TASK BRIEF
Please give back only the lines below from the one containing "Task: Click the bold word educational" to the one containing "Given: Click the disabled Size dropdown", each repeated word for word, both ends included.

INPUT DATA
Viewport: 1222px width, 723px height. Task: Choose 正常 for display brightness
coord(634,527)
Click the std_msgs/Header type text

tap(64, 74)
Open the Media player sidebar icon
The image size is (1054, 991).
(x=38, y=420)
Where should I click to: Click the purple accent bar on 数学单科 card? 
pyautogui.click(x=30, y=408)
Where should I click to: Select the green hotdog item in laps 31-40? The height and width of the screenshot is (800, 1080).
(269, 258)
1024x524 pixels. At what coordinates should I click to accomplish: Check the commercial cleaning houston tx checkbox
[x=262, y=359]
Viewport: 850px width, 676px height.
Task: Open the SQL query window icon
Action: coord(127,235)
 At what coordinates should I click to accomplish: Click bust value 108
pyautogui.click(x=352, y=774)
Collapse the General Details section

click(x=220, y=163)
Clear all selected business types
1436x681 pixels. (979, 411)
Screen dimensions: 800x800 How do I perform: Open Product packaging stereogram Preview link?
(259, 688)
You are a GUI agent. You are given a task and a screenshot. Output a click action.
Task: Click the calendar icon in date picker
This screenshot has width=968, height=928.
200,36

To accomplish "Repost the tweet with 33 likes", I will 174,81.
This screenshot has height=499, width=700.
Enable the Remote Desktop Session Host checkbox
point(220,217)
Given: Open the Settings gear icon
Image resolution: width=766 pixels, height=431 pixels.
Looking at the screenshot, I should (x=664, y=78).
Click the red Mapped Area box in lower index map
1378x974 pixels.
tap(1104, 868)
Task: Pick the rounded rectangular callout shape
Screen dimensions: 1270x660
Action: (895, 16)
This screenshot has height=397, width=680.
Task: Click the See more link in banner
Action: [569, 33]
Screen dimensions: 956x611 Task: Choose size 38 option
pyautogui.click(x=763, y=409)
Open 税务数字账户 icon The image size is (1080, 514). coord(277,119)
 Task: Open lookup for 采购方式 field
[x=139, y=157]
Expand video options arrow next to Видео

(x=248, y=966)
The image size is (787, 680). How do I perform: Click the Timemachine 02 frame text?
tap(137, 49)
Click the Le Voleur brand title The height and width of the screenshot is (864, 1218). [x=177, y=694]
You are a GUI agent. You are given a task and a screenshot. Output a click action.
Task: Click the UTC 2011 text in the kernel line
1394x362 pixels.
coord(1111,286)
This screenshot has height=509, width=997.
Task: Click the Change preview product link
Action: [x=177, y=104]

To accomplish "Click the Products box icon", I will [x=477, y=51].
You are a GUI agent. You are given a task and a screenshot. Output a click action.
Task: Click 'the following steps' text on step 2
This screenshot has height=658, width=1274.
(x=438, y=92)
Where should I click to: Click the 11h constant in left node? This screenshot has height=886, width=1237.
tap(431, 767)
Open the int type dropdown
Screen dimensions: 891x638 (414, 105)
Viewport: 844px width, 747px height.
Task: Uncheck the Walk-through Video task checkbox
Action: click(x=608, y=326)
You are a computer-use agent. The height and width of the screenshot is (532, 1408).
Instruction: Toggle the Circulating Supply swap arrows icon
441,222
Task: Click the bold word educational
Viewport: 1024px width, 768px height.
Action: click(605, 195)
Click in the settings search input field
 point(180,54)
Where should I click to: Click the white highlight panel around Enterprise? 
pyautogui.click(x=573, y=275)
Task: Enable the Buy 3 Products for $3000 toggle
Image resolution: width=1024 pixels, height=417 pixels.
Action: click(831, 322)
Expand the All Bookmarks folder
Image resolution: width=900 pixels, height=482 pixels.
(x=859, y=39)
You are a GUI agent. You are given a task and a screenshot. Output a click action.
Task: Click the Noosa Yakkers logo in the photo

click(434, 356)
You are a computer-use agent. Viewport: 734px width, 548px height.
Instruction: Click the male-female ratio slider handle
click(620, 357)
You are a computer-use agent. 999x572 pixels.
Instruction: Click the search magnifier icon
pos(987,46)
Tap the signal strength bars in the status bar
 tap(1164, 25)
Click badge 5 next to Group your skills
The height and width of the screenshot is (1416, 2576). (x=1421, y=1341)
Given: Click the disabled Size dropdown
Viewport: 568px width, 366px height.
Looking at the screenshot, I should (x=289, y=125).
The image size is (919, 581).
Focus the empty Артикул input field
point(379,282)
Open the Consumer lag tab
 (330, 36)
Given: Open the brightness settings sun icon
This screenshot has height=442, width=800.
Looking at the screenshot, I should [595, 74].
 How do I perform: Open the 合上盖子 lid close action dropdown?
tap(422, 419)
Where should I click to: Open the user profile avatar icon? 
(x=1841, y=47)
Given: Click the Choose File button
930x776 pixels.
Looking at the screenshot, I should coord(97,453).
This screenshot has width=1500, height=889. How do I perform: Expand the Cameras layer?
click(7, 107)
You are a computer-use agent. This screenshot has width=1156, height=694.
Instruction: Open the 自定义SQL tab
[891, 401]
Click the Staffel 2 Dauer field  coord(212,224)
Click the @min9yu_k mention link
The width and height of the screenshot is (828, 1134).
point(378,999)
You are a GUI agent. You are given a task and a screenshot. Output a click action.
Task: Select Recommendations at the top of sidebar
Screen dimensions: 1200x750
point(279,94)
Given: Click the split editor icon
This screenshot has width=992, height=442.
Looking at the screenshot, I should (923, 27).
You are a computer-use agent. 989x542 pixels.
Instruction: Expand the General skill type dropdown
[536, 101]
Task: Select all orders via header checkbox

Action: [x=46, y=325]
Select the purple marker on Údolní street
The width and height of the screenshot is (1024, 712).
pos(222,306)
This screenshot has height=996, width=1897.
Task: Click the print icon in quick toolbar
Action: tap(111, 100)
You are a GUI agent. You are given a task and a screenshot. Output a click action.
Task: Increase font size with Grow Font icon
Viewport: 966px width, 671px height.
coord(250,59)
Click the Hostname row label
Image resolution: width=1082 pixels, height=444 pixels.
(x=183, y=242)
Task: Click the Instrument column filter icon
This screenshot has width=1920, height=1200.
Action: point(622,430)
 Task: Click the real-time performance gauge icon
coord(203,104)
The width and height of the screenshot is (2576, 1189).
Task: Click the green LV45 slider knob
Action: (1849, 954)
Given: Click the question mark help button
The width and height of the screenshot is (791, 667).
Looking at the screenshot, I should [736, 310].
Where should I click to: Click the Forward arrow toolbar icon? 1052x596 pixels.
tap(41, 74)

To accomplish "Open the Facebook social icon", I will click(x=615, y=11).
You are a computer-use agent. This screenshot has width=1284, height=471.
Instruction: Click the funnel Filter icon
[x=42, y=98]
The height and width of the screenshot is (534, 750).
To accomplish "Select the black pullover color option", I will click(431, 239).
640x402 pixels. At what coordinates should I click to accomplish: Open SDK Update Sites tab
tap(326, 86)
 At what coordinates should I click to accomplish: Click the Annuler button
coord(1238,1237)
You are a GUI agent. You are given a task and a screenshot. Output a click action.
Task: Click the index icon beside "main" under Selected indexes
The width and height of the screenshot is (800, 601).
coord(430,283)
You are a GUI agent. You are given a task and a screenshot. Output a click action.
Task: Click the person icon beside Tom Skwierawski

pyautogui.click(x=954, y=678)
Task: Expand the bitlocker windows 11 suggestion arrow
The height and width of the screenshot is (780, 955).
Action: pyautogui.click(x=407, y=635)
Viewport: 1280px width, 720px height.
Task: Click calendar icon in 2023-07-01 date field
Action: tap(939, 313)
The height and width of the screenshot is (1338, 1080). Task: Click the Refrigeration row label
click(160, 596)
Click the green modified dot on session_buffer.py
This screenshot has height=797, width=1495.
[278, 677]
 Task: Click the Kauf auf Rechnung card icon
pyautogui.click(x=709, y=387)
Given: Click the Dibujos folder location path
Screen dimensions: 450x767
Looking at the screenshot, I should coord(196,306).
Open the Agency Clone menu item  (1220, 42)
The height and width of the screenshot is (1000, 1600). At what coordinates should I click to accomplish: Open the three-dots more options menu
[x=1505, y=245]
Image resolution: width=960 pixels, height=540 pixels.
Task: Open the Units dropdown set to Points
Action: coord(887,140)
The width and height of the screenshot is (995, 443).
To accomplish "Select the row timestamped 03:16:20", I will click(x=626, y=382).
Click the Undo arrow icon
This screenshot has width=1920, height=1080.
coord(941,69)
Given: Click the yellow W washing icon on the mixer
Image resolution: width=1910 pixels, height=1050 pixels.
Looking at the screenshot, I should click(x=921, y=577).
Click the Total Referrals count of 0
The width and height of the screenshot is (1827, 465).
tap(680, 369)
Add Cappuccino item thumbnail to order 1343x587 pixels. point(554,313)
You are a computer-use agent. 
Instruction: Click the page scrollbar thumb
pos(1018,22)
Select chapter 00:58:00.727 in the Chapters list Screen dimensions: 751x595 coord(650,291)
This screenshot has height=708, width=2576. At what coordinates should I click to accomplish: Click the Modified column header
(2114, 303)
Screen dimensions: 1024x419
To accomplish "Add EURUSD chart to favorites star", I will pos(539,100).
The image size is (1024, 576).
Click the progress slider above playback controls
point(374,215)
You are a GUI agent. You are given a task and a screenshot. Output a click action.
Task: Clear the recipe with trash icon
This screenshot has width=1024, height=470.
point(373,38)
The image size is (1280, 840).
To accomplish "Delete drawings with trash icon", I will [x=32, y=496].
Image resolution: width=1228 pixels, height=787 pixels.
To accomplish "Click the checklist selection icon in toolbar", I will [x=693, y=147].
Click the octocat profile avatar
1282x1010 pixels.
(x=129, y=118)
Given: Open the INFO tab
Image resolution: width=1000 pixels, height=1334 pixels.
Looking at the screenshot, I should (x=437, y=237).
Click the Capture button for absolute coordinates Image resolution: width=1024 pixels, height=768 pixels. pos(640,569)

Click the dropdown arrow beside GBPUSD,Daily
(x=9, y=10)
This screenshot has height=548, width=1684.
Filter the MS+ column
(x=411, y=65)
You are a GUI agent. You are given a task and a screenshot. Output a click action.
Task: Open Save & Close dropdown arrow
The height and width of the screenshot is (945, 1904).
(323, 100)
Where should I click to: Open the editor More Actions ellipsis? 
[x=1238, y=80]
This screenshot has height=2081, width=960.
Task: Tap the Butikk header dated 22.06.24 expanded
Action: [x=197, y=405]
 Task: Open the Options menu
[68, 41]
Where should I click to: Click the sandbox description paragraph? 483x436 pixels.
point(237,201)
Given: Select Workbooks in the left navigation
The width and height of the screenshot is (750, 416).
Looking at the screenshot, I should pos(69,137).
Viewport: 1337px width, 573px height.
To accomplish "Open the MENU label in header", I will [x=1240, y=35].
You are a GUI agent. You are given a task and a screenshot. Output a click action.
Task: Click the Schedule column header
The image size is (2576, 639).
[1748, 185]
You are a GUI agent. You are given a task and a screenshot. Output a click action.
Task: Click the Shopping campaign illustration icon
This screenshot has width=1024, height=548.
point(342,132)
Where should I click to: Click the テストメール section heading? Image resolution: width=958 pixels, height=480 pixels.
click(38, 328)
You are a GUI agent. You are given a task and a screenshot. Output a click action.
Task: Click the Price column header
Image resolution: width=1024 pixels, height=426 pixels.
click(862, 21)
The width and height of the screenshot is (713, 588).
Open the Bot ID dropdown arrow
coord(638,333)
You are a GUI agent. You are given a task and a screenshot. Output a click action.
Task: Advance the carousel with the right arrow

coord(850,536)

EXERCISE RESULT
Task: Click the bold word educational
Viewport: 1024px width, 768px height.
Action: click(605, 195)
Click in the settings search input field
 point(180,54)
Where should I click to: Click the white highlight panel around Enterprise? 
pyautogui.click(x=573, y=275)
Task: Enable the Buy 3 Products for $3000 toggle
Image resolution: width=1024 pixels, height=417 pixels.
Action: click(831, 322)
Expand the All Bookmarks folder
Image resolution: width=900 pixels, height=482 pixels.
(x=859, y=39)
You are a GUI agent. You are given a task and a screenshot. Output a click action.
Task: Click the Noosa Yakkers logo in the photo

click(434, 356)
You are a computer-use agent. Viewport: 734px width, 548px height.
Instruction: Click the male-female ratio slider handle
click(620, 357)
You are a computer-use agent. 999x572 pixels.
Instruction: Click the search magnifier icon
pos(987,46)
Tap the signal strength bars in the status bar
 tap(1164, 25)
Click badge 5 next to Group your skills
The height and width of the screenshot is (1416, 2576). (x=1421, y=1341)
Given: Click the disabled Size dropdown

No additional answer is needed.